Freamunde: A última banda de homens a aceitar mulheres

Estávamos a 24 de abril de 2013 e a Associação Musical de Freamunde tornava-se a última, das cerca de 700 a 800 bandas filarmónicas que existem no país, a abrir as suas formações de executantes às mulheres. “Sim, foram duas raparigas que começaram a integrar as atuações da banda há cerca de quatro anos: foi a Patrícia – fagote – e a Raquel – flauta”. Quem detalha esta mudança é um dos atuais responsáveis daquela associação da zona de Paços de Ferreira, José Maria Queirós.

O músico, tesoureiro e contra-mestre desta banda com 195 anos de existência explica que apesar de há cerca de uma década “haver já a raparigas na academia da associação a aprender música”, foi a falta de dinheiro para novas infraestruturas que acabou por afastar o sexo feminino da formação de mais de seis dezenas de executantes.

links_Zara“A razão para não termos raparigas até há quatro anos deve-se ao facto de, numa primeira fase, não termos alunas na escola, mas, mais recentemente, as nossas infraestruturas, como a falta de uma casa de banho para elas estava a limitar essa presença”, conta aquele responsável. Só com a nova sede é que as portas se abriram também a elas.

José Maria Queirós acredita que, talvez para as raparigas, a “questão da casa de banho não fosse decisiva a ponto de não quererem integrar a banda”, mas para ele, como responsável, era um fator importante.

Uma vez resolvido, as raparigas chegaram às flautas, aos trompetes, aos bombardinos e, atualmente, são uma dezena em 68 executantes. “E já temos mais duas na forja, que já estão preparadas para integrar a formação”, conta, orgulhoso, Queirós.

A história de Freamunde tem lugar já quando, consideram os especialistas contactados pelo Delas.pt, as bandas filarmónicas já albergavam “por alto, cerca de 50% de mulheres quer como músicas, quer como estudantes e aprendizes”.

Itens extraídos ->
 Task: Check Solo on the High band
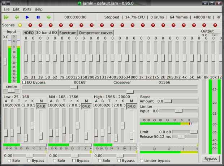click(x=100, y=161)
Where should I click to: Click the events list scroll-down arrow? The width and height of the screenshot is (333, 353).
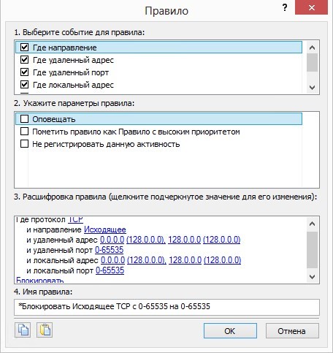312,87
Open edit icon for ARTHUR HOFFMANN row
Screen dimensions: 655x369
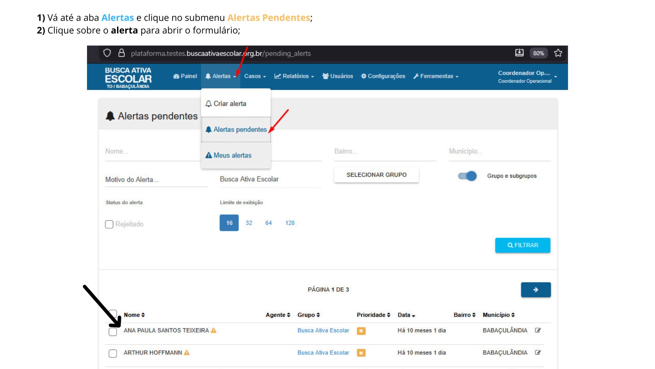tap(538, 353)
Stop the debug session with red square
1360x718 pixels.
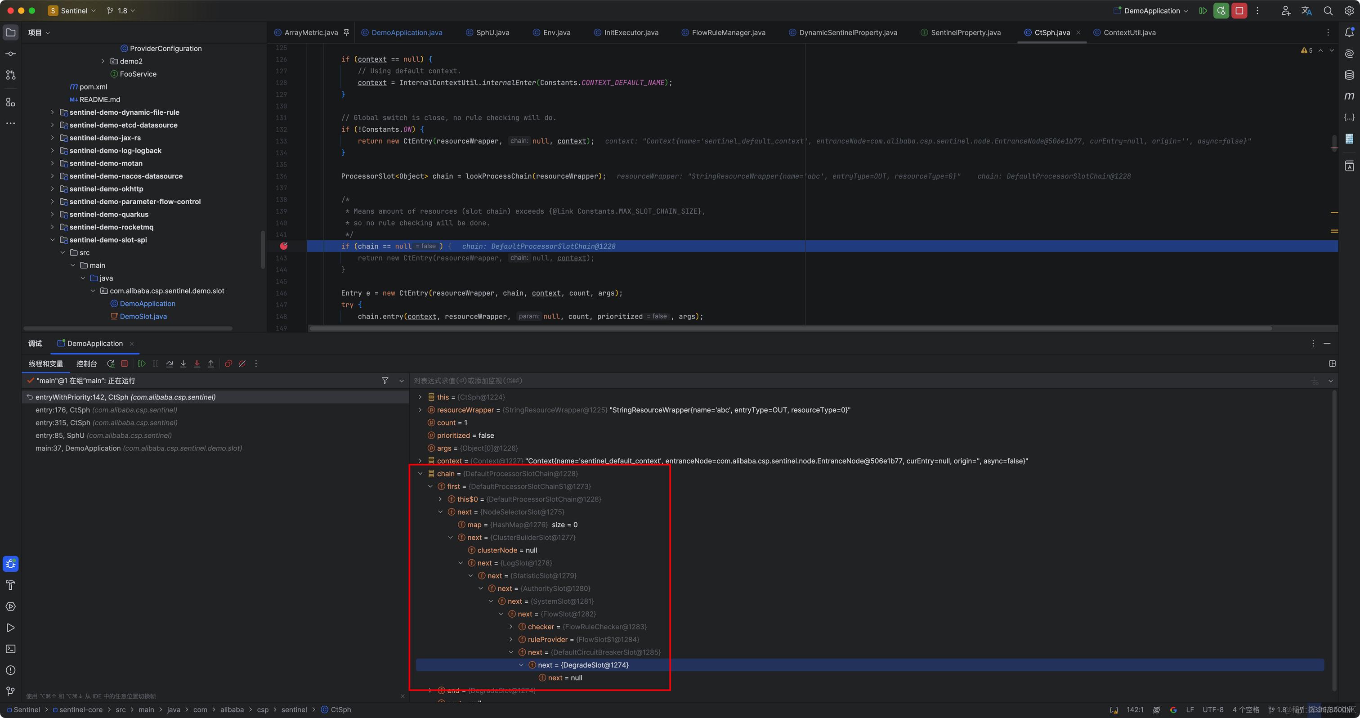point(125,364)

Trabalho a fazer ->
a) Resuma em duas frases o texto sobre a banda de Freamunde.
b) Segundo o texto sobre a banda de Freamunde, quantos anos de existência tem a banda?
c) Escreva, por favor, a continuação do texto sobre a banda de Freamunde a partir da última frase.
Não é preciso recorrer aos itens.

Lista de respostas ->
a) A 24 de abril de 2013, a Associação Musical de Freamunde tornou-se a última banda filarmónica do país a abrir a sua formação às mulheres, começando com a Patrícia, no fagote, e a Raquel, na flauta. Segundo José Maria Queirós, a falta de alunas e, mais tarde, de infraestruturas como uma casa de banho para elas tinha limitado essa presença, resolvida com a nova sede, e hoje elas são uma dezena em 68 executantes.

b) 195 anos.

c)
Em pouco mais de 40 anos, elas chegam quase à quota de 50%

Estatísticas aproximadas e avançadas por Pedro Marquês de Sousa, tenente-coronel do Exército e autor da tese de doutoramento As Bandas de Música na História da Musica em Portugal (Editora Fronteira do Caos, Porto,2017). Também Mário Cardoso – ligado a este associativismo e proprietário de uma empresa que vende instrumentos musicais para aquelas estruturas – faz análise semelhante. É também curioso notar que “também já há exemplos de bandas em que elas estão em maioria, mas são casos raros”, reforça o investigador.

Não há consensos sobre os milhares de portugueses que, direta e indiretamente, se reúnem à volta e a propósito destas estruturas, tão pouco existem dados sobre a quantidade de pessoas que já entregou as fardas e desistiu das pautas e das notas.

Certo é que ninguém põe em causa de que se trate de milhares de cidadãos os que têm alguma história musicada por estas orquestras civis e populares que, desde há mais de 200 anos, animam romarias, musicam festas populares, acompanham as procissões dos santos da terra ou tocam – ainda os há – em coretos.

As primeiras mulheres músicas nas filarmónicas

Dispersas nos territórios e nas suas formações, não é possível garantir em absoluto quem foi a primeira filarmónica a aceitar mulheres. Porém, Pedro Marquês de Sousa tem uma ideia precisa: “Creio que foi uma banda da Vestiaria, da zona de Alcobaça.”

Marco Santos, responsável na Banda da Música da Sociedade Filarmónica Vestiariense, diz-se surpreendido com a revelação e atira-se aos livros de história da associação para contar ao Delas.pt que “a primeira mulher” que integrou as fileiras fê-lo em 1969 e “como porta-estandarte no âmbito de um concurso em que a associação participou para a Fundação Nacional para a Alegria no Trabalho – hoje INATEL”, recorda.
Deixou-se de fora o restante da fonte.